Hypericum brasiliense
Subshrub (? or annual herb) 0.3-1 m tall, erect, 1-stemmed with branches divaricate-ascending, lateral, numerous, becoming naked below. Stems vinous? red, 4-lined, and ancipitous when young, eventually terete, cortex exfoliating in strips; internodes (5-)10-90 mm long, shorter to longer than leaves. Leaves sessile, spreading; lamina 8-30 x 2-7(-ll) mm, narrowly elliptic to narrowly oblong or rarely lanceolate, plane, usually paler beneath, not glaucous, chartaceous; apex acute to rounded, base cuneate, not decurrent, free; basal or near-basal veins 3-9, midrib with 2-c. 9 pairs of branches, tertiary reticulum dense (usually obscure) or absent (?); laminar glands dense, not prominent. Inflorescence c. 9-17 (-24)-flowered, dichasial/monochasial, sometimes with short accessory branches from terminal node, with lateral branches from up to 8 nodes below, the whole narrowly cylindric to narrowly or broadly pyramidal; primary pedicels 2-6 mm long; bracts and bracteoles narrowly lanceolate to linear. Flowers 10-15 mm in diam., stellate; buds narrowly ovoid, acute to rounded. Sepals 3.5-6 x 0.7-2 mm, subequal, basally imbricate, linear-lanceolate to ovate-lanceolate, acute; veins 5(3), all becoming prominent; glands linear. Petals yellow, 5-8 x 2-4.5 mm, 1.3-1.5 x sepals, narrowly obovate-oblong; apiculus acute; glands linear. Stamens c. 75, 5-fascicled, longest 3-4.5 mm long. c. 0.6 x petals. Ovary 1.5-2 x 0.8-1.1 mm, narrowly ellipsoid; styles 5 (or very rarely 4), 2-2.5 mm long, 1.2-1.35 x ovary, spreading-incurved; stigmas slightly enlarged to narrowly capitate. Capsule (5-)6 x (2.5-)3 mm, cylindric or rarely ovoid-cylindric, almost always exceeding sepals. Seeds 0.5-0.6 mm long; testa finely ribbed-scalariform.
Mostly n = 8, but also n = 4, 9, 11, 16 and 17 - a facultative apomict (Ribeiro de Moraes, Pinto Maglio & Lombello, 2009); 24? (see p. xx).

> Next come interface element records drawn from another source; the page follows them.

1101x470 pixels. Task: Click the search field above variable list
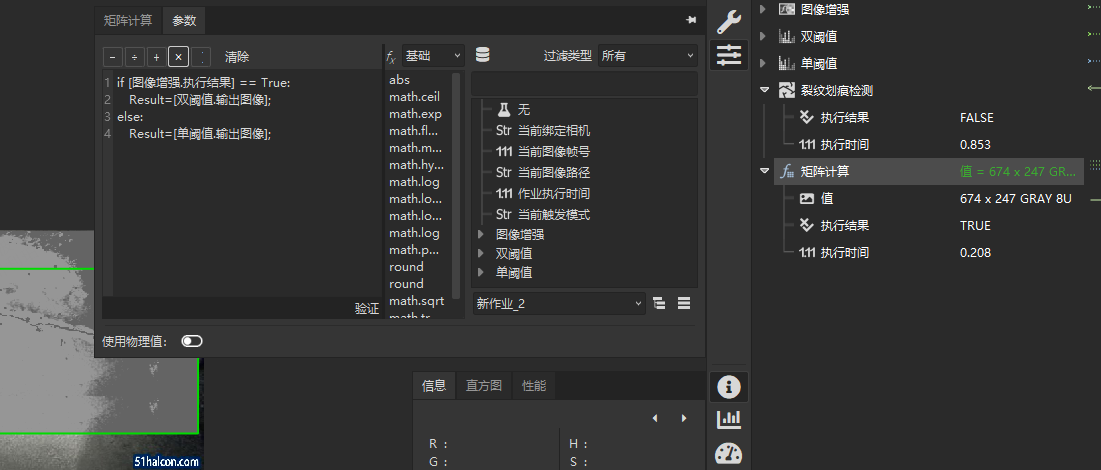(x=584, y=83)
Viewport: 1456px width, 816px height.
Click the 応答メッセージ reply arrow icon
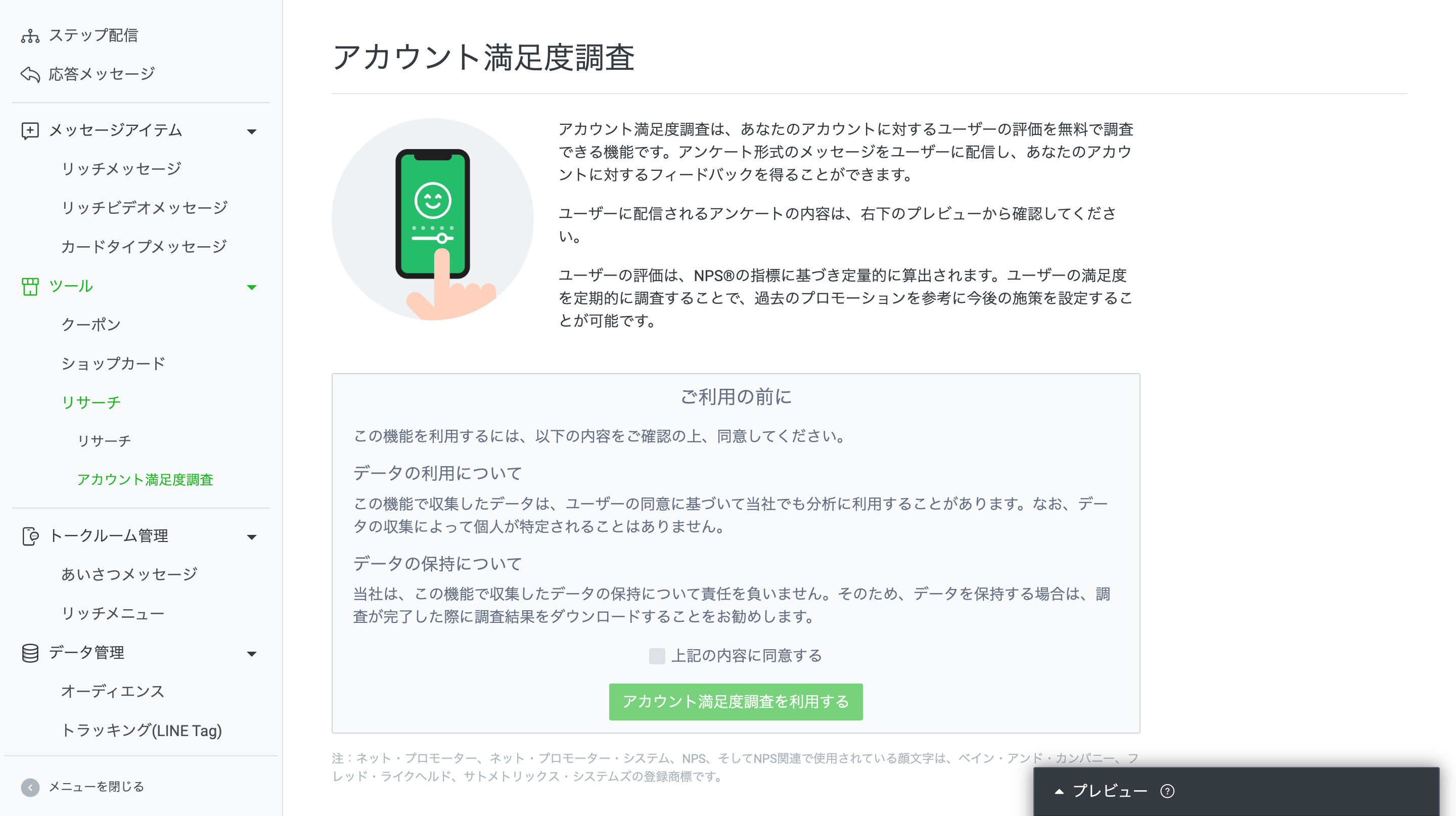[30, 74]
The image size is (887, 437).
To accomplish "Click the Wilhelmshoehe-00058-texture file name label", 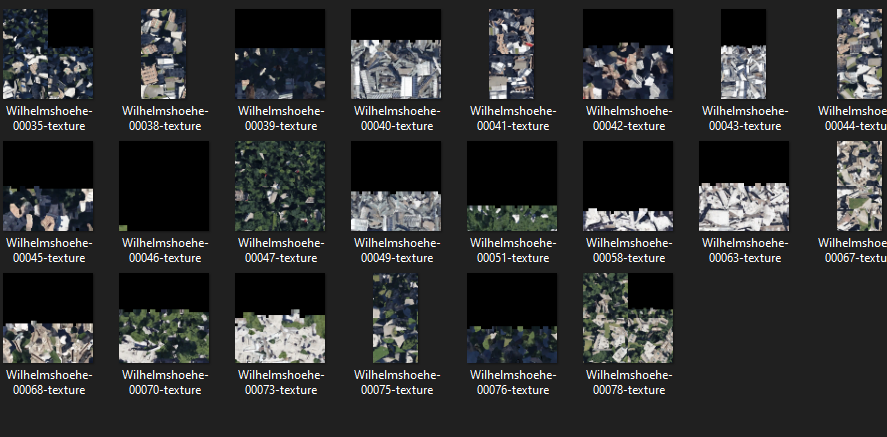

Damp meadows, ditches, roadsides, and waste places; 300 (Santa Catarina) - 2525 (Espirito Santo) m.
Brazil (Bahia, Espirito Santo, and Minas Geraes to Santa Catarina), Paraguay (Amambay?), Bolivia (La Paz, Santa Cruz), Argentina (Corrientes, Chaco, Tucuman).
H. brasiliense can be distinguished from all members of the H. campestre group (Spp. 21-27), with which it has been frequently confused, by the cylindric capsule that almost always exceeds the sepals. It is the only 5-styled suffruticose species with such a capsule. For differences between H. brasiliense and 17. H. denudatum, see p. xx. Even though the exclusion of the H. campestre group reveals it to be much less variable than has hitherto been thought, H. brasiliense still shows considerable variation. The plants that occur in the northern part of its range (Bahia to Minas Geraes and Rio de Janeiro) include those most similar to H. campestre, with 7-9 veined leaves, a narrow inflorescence, and narrow sepals that sometimes almost equal the capsule in length. From this form, two morpho-geographical trends are apparent: (i) Southward the narrow inflorescence persists into Paraná and western Santa Catarina, but the leaves and flowers become smaller and the sepals broader. This trend leads to 20. H. polyanthemum. (ii) The forms represented in trend (i) are apparently rare in São Paulo, where representatives of H. brasiliense tend to be more laxly branched and more numerous-flowered (H. laxiusculum). Such plants also occur in states adjacent to São Paulo, but they are characteristic of a western trend (Paraguay, northern Argentina, Bolivia) ('H. stylosum') in which the flowers become smaller and the leaves sometimes broader - but not with more numerous basal veins. Extreme forms of both these trends are linked to typical H. brasiliense by a series of intermediates, so that no infraspecific taxa can be recognised.
The type specimen of H. brasiliense Choisy, which was cited as the type by Rodriguez Jimenez and is so labelled, cannot be the one on which Choisy based his description, as it is dated 1830. There is no specimen of H. brasiliense in Herb. De Candolle (G-DC) and none in the main Geneva herbarium (G) or in Paris (P) that could be the holotype. I therefore select Gaudichaud 1, which was annotated by Choisy, as the neotype.